The basic facts of this situation have been acknowledged by Flaherty himself who has clearly and repeatedly stated that household debt in Canada has reached levels that threaten economic stability. He has made these cautionary comments in ways that make it seem that he is warning citizens for their own benefit and against their own behaviour.

But there is more to it than that.

The real worry, enough to keep finance ministers awake at night and to get them to try to manage the burst of a bubble, is what will occur should the markets in Toronto, Vancouver  and elsewhere experience a rapid downward market adjustment in both prices and demand, especially if people who bought residential units for speculative purposes (and there are more of these than is commonly understood) or at the height of their value suddenly find themselves holding on to mortgages that face higher interest rates down the road and making payments on properties whose values have declined by 15-20% or more (should a runaway effect occur). Given that, in many cases, these people may actually have far less equity invested in their properties than one might suppose, there is a point where default makes a lot more "rational" economic sense then the decision to buy in the first place did.

The worry of financial analysts, and our finance minister no doubt, is compounded, as Finn Poschmann a vice-president at the C.D. Howe Institute noted, by the fact that "Since 2007, Canadian banks have increasingly come to the covered bond market with bonds backed, in whole or in part, by mortgages individually insured by the Canada Mortgage and Housing Corporation. This insurance cover boosts the surety of the bond pool, and marginally lowers the banks’ cost of capital and, arguably, perhaps lowers the cost of homebuyers’ mortgages. But an otherwise functioning financial market also gains government and taxpayer participation, and risk exposure, to uncertain net benefit."
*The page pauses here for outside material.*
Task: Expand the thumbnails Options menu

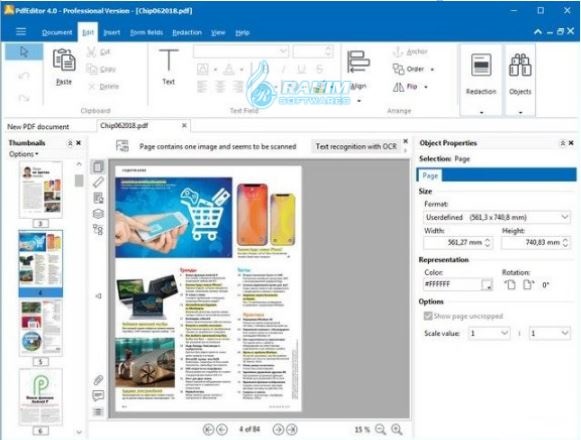Action: (x=23, y=154)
While he, of course, is looking at it from the perspective of the bankers, as he makes clear there are dangerous historical antecedents for this situation, and the government and taxpayers are, as Poshmann puts it "exposed".
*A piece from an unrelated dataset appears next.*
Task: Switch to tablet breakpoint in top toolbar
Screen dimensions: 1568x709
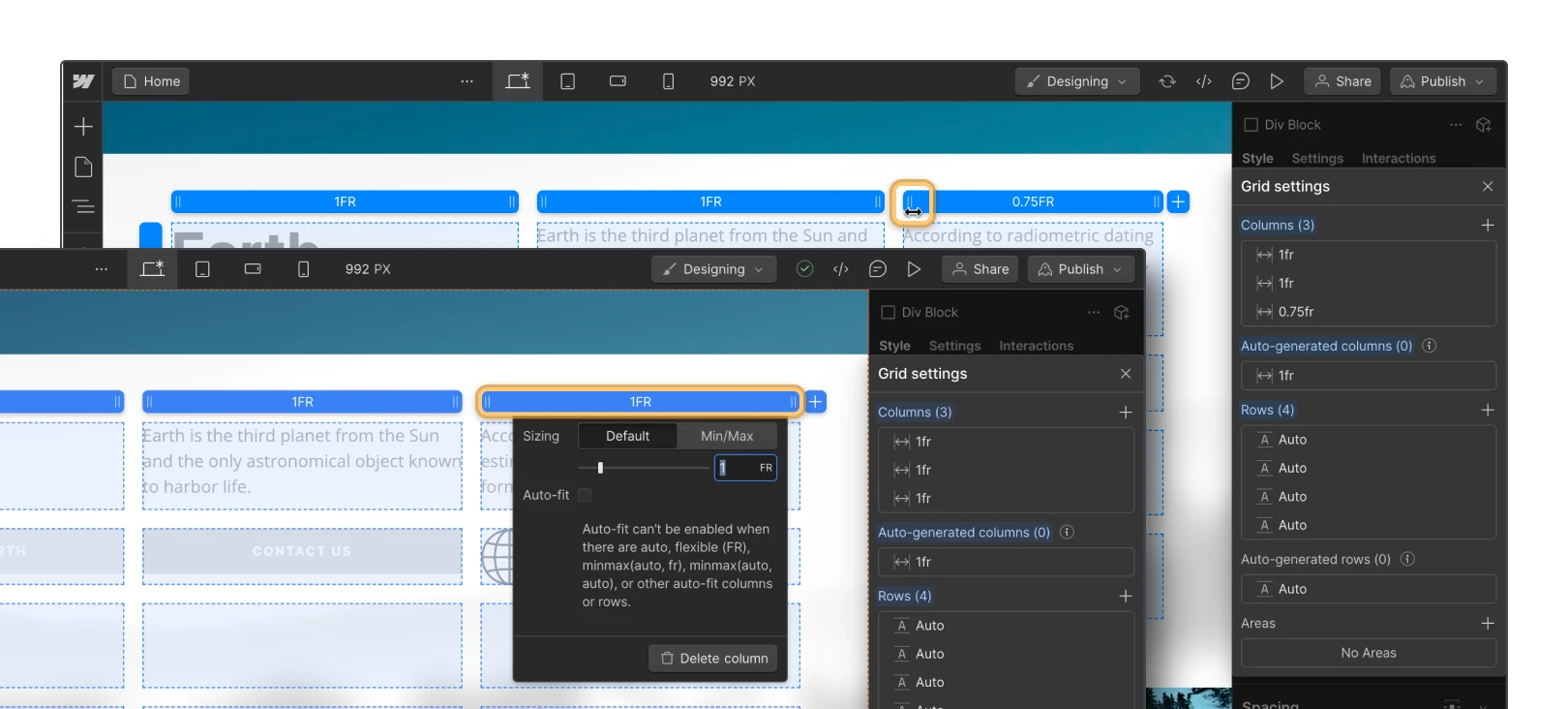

This is an understatement.

In the end, this is a direct lesson in how governments help to create the conditions in which the present European style austerity regime becomes "necessary". The Canadian government, to aid with bank liquidity in 2008, to generate a kind of short-term, politically popular, but relatively high risk form of stimulus by loosening the reigns on personal credit accessibility and aiding very directly in the rise of the highly overheated Canadian housing market, and to help to sustain a middle-class fantasy that everyone should be able to afford a home even when we live in a system where this is not possible unless and until the government gets into the business of building and regulating housing as opposed to being the agent that props up the riskiest end of the entire housing sector, that of credit, has put us all at risk by underwriting the "exposure" of the banks themselves.

The government has chosen the most bank friendly model of "intervention" in the housing market; they don't build affordable housing for all, rather they allow the banks, at no risk to themselves, to put citizens into unsustainable levels of personal debt to own what is completely unaffordable housing.
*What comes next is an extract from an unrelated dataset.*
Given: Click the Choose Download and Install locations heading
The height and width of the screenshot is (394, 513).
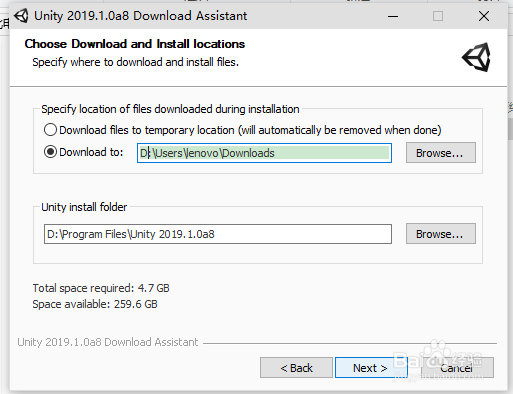Looking at the screenshot, I should (x=135, y=44).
If a real housing correction occurs, and if it results in an entirely predictable and at least somewhat likely wave of foreclosures and defaults, and if the government is forced to cover even a relatively small proportion of the near $600 billion in insured mortgages, the cuts of recent federal budgets will look like happy times with hindsight. The economic "side-effects" will also be devastating.

Even if this is a bullet that we do manage to dodge, Canadians need to ask themselves if the role of their government and their taxes is to fund social programs, health care, direct housing and infrastructure expenditures, or if it is to put all of these necessities at risk by removing actual market and risk factors from the mortgage business for the big banks by insuring and taking on liability for their loans and the lifestyle of a certain segment of the population, potentially on the backs of all Canadians.